Indomitable women to lend their voice to JLF
This year, JLF will feature a host of powerful women whose talent has defined their own personal journeys and have transformed and inspired the lives...
This year, JLF will feature a host of powerful women whose talent has defined their own personal journeys and have transformed and inspired the lives of many. In the inspirational session, ‘Mithali Raj: The Warrior Skipper of Indian Cricket’, Mithali Raj talks about her journey to the top and the challenges she faced as recounted in her recently-released autobiography. Raj stares down at gender stereotypes and skewed opportunities for women players with characteristic steel and discusses the way forward for an environment that actually rewards grit and talent.
There are few personalities like Usha Uthup – with immense joi de vivre combined with a voice that ricochets straight off your soul and the enduring strength of perseverance. Uthup will be in conversation with Sanjoy K Roy in ‘I Believe in Music’, talking of what music means to her and her all-encompassing belief in its power.
The stark and unadorned ‘What We Talk About When We Talk About Rape’ will have Sohaila Abdulali share her heart-rending story of being gang-raped as a teenager more than 30 years later.
Priyamvada Natarajan, Professor at Yale and acclaimed author of Mapping the Heavens: The Radical Scientific Ideas That Reveal the Cosmos, takes us on a tour to “map the heavens” across the greatest cosmological discoveries of the past century. In ‘Healed: Life Learnings from Manisha Koirala’, the actor shares the highs and lows of her life, career, relationships and her relentless battle to overcome ovarian cancer.
Silicon Valley-based classics scholar Donna Zuckerberg re-appropriates the legacy of the ancient Greeks and Romans and repositions it in a larger context, away from misogynistic, racist and patriarchal interpretations that are gaining currency in the digital age. In conversation with biographer, historian and academic Patrick French and writer and editor Sharmila Sen in ‘Not All Dead White Men: Classics and Misogyny in the Digital Age’, she dismisses the myopic and sexist vision which colours the study of the classics and the unparalleled wisdom found in Ovid, Euripides, Marcus Aurelius.

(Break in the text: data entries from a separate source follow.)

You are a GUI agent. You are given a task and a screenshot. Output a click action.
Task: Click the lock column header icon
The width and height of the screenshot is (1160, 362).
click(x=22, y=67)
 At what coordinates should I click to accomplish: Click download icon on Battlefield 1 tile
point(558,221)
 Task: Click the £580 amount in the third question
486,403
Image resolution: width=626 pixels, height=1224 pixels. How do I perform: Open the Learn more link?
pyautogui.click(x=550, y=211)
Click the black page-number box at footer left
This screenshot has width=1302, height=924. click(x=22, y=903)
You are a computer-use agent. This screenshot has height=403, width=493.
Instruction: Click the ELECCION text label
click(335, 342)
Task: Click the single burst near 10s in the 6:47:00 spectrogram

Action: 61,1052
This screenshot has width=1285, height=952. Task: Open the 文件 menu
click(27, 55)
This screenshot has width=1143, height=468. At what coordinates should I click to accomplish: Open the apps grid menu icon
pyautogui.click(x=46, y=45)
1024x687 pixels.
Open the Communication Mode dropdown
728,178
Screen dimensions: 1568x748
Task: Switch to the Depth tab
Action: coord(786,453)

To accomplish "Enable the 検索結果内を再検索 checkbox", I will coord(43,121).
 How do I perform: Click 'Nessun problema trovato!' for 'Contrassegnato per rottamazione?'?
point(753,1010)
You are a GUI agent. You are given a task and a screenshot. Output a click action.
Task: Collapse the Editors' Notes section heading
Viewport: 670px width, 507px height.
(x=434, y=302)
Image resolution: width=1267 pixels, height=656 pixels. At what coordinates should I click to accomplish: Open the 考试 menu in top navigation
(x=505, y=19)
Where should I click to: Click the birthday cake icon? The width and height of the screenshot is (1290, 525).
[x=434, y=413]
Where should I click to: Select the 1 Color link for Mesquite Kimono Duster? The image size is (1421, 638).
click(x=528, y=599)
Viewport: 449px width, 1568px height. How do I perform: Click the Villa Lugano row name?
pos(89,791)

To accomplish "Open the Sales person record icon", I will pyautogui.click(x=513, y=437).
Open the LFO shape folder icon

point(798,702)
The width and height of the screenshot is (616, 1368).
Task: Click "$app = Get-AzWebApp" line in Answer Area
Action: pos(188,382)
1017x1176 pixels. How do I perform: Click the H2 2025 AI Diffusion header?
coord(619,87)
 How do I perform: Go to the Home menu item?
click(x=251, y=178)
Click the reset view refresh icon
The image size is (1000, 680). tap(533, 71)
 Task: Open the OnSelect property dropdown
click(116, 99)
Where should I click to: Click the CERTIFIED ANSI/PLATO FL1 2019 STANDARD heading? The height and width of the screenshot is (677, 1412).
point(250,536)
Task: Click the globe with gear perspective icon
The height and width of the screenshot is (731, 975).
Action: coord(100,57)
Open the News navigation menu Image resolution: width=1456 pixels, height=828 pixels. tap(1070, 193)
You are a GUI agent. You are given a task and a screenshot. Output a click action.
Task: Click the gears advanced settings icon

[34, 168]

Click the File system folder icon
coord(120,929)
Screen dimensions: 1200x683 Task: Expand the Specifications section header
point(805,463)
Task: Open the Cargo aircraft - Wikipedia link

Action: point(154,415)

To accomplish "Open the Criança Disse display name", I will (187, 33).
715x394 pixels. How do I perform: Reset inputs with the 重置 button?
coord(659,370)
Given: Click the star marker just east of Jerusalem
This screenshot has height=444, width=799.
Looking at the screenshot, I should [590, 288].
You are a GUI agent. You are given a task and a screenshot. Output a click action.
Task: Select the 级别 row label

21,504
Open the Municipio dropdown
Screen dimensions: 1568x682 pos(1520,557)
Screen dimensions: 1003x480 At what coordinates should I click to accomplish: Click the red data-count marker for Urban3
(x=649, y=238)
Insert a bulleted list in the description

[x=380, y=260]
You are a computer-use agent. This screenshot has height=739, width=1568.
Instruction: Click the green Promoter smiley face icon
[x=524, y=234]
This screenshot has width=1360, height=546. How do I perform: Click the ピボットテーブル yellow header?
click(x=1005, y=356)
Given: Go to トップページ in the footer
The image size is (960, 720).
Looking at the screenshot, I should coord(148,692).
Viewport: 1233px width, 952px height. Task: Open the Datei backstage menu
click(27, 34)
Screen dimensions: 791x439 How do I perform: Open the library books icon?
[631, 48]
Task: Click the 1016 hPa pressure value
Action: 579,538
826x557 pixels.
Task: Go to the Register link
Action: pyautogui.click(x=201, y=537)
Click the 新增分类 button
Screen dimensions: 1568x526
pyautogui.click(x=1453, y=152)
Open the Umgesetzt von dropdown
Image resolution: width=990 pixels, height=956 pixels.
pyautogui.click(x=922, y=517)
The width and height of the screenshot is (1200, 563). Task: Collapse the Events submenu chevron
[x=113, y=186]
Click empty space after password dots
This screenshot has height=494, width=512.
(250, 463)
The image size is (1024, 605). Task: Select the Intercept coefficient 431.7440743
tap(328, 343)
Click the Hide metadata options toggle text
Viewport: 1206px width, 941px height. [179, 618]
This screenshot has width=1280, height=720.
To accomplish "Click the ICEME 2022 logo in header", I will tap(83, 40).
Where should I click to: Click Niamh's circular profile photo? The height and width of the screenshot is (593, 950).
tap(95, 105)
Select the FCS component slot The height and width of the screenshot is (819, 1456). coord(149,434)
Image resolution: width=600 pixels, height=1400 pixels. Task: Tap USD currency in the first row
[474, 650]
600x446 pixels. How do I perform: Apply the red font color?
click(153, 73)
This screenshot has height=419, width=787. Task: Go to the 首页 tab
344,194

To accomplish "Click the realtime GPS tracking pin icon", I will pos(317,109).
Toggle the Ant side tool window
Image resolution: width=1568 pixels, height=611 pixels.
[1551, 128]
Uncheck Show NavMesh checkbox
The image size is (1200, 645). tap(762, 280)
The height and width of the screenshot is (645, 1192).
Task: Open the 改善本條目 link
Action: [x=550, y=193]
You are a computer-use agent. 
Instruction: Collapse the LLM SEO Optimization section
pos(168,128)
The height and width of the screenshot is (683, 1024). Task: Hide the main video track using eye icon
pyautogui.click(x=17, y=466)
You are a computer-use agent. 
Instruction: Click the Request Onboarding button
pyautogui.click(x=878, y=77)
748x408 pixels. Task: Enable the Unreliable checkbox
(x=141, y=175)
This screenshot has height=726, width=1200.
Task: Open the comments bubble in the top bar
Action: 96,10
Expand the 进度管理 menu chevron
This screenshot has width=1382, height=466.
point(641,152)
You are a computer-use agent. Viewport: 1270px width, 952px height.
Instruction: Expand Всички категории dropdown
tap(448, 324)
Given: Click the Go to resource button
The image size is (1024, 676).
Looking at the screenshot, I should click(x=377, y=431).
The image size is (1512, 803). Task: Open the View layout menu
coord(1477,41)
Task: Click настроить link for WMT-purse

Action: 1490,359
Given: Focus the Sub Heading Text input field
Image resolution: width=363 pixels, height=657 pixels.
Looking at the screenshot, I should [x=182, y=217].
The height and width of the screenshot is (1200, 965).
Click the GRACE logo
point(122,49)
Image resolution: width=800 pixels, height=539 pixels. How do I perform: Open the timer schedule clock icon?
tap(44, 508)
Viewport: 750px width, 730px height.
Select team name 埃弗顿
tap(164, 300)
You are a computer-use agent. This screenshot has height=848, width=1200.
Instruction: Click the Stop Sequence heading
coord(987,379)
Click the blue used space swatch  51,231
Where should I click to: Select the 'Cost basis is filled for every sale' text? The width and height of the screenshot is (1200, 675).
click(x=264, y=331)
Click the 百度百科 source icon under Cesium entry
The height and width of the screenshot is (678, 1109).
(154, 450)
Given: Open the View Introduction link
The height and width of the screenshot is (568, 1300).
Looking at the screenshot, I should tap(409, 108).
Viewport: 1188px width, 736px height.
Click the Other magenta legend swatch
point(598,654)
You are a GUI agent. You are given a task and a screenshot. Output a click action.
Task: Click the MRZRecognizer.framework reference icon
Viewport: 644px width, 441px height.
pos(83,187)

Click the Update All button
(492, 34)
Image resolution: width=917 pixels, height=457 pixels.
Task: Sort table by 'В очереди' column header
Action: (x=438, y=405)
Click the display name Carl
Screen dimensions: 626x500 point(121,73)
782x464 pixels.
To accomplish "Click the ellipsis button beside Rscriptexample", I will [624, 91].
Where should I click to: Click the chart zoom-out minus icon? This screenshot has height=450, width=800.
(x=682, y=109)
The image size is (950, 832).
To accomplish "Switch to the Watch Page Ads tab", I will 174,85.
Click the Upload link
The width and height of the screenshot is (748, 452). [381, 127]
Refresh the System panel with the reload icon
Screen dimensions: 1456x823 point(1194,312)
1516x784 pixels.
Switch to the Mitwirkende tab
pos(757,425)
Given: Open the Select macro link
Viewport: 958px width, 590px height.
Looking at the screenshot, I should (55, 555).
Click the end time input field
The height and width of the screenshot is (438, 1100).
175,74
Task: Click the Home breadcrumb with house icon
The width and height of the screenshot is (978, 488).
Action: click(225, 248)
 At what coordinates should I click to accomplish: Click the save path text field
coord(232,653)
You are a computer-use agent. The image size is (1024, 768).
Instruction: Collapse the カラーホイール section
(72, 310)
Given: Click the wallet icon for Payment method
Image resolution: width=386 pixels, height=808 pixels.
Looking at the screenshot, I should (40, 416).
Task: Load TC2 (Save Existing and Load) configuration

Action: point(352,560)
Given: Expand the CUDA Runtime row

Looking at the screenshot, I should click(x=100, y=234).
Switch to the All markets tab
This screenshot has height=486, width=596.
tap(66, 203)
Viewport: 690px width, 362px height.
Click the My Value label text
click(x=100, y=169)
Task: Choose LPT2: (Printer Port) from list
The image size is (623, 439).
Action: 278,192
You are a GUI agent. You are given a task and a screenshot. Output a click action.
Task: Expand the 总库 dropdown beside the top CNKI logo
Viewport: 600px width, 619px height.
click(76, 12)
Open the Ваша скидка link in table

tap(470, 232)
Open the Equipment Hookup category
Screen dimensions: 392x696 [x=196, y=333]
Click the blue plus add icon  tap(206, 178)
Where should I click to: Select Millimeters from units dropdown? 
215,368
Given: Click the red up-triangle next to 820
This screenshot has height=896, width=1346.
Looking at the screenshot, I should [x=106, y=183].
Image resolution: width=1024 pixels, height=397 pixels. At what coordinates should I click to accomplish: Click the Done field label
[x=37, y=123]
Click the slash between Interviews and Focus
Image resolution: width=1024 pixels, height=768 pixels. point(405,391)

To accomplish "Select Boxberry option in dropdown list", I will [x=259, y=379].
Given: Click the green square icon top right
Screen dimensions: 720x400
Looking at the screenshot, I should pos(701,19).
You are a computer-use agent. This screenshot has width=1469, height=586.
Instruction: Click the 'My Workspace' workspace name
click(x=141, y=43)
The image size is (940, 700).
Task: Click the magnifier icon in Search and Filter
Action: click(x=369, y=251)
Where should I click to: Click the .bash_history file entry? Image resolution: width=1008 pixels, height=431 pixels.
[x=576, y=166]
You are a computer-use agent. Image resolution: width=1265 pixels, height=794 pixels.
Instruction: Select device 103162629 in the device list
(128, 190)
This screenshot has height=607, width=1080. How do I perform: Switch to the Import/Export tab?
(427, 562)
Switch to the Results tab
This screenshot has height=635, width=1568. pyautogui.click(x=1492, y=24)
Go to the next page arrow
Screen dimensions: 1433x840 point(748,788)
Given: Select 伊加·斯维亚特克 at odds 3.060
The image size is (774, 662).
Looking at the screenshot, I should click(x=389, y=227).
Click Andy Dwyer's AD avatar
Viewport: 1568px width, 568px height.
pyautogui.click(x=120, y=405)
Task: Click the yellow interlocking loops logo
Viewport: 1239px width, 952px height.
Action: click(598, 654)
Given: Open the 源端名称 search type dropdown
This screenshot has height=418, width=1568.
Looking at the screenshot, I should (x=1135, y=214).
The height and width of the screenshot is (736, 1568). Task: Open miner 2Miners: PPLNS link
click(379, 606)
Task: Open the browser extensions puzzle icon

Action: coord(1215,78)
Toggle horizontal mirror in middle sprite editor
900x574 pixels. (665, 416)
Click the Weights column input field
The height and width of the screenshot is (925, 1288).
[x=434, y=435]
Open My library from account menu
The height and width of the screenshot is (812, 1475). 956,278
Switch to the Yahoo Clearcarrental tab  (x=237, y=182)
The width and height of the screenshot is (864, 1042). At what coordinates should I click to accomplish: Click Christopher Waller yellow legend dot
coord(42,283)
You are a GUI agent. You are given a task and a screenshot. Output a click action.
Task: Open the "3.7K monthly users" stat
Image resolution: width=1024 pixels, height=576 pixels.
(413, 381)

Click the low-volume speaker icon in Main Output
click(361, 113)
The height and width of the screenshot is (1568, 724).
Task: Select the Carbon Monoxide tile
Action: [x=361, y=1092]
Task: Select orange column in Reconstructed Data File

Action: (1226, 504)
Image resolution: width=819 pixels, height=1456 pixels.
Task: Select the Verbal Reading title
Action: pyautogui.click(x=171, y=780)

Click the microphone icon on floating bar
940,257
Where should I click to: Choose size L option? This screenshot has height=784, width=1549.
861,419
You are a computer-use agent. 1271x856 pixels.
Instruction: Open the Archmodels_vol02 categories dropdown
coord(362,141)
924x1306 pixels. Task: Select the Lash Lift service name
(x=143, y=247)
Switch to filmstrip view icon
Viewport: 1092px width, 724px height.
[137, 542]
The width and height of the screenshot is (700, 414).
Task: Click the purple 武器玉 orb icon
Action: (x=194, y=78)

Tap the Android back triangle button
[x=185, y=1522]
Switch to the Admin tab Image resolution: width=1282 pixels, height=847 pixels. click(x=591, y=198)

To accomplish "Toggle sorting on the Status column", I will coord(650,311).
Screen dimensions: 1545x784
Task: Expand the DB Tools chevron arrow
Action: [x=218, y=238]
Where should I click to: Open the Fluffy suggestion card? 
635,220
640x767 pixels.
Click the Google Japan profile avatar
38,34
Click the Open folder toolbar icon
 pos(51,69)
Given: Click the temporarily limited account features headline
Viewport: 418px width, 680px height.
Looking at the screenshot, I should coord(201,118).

A session on the enigma of Radha, illicit-by-law consort of Krishna and yet paradoxically worshipped and revered as a goddess over his legally-wedded but ignored wife Rukmini, ‘Finding Radha’ delves into deeper social questions of cultural context and the play of perceptions. Namita Gokhale and Malashri Lal have co-edited the anthology Finding Radha: The Quest for Love. Pavan K Varma, Yudit Greenberg and Devdutt Pattanaik have all contributed significantly to the collection of essays on Radha and will share their insights and perspectives with Lal.